Argentina nightclub death toll reaches 186

Anguished Argentinian families struggled today to identify bodies and plan funerals for relatives killed in a Buenos Aires nightclub fire that killed at least 186 people and injured more than 700.

Argentina nightclub death toll reaches 186

Anguished Argentinian families struggled today to identify bodies and plan funerals for relatives killed in a Buenos Aires nightclub fire that killed at least 186 people and injured more than 700.

Investigators believe the fire started when someone set off a flare that ignited the foam ceiling – and that the victims had trouble escaping because the emergency exits were reportedly locked and the building was overcrowded.

The club’s owner, Omar Chaban, was being held by authorities pending an investigation into Thursday’s inferno.

Police said there were also looking for three business partners of Chaban’s who have not contacted investigators since the fire.

- [What you need to do]:
1/ Return the nightclub fire report's wording verbatim, everything from "Investigators believe the" down to "since the fire.".
2/ According to the nightclub fire report, what do investigators believe started the fire?
The entries come from a separate source unrelated to the nightclub fire report.

- [Supplied data]:
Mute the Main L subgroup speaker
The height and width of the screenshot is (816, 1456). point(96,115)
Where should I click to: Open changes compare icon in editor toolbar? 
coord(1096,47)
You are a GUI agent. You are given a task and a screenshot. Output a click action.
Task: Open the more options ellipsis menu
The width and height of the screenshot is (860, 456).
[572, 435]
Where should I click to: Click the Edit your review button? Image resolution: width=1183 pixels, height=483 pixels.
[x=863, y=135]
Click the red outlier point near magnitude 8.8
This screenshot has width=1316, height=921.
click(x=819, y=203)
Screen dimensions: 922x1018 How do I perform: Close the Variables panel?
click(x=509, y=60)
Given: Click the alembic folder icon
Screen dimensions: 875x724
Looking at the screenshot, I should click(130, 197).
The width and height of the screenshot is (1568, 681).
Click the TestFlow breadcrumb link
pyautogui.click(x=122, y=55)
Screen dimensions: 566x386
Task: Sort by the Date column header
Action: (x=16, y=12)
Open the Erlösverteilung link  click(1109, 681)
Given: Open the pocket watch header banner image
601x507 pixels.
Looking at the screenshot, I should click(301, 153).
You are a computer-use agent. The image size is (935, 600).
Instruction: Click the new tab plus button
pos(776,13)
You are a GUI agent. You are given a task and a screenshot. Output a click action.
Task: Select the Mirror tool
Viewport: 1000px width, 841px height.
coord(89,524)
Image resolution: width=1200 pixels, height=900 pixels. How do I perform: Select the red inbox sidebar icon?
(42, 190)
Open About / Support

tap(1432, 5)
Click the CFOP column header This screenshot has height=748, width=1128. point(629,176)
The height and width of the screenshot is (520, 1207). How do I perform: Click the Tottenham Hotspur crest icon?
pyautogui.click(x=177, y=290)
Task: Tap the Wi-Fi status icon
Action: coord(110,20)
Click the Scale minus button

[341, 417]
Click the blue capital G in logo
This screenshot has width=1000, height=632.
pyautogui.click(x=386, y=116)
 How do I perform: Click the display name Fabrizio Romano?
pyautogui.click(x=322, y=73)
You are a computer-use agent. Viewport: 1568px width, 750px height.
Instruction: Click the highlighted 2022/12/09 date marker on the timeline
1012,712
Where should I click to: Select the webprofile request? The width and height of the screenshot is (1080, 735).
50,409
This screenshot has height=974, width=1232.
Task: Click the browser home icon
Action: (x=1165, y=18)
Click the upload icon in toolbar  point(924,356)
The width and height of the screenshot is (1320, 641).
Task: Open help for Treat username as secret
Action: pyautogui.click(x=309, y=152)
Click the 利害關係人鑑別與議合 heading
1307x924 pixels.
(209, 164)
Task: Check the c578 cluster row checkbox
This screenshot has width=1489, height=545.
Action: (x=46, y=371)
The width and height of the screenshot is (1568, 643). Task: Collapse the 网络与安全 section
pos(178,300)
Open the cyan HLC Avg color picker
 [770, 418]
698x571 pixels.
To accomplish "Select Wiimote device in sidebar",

- [Answers to this exercise]:
1/
Investigators believe the fire started when someone set off a flare that ignited the foam ceiling – and that the victims had trouble escaping because the emergency exits were reportedly locked and the building was overcrowded.

The club’s owner, Omar Chaban, was being held by authorities pending an investigation into Thursday’s inferno.

Police said there were also looking for three business partners of Chaban’s who have not contacted investigators since the fire.

2/ Someone set off a flare that ignited the foam ceiling.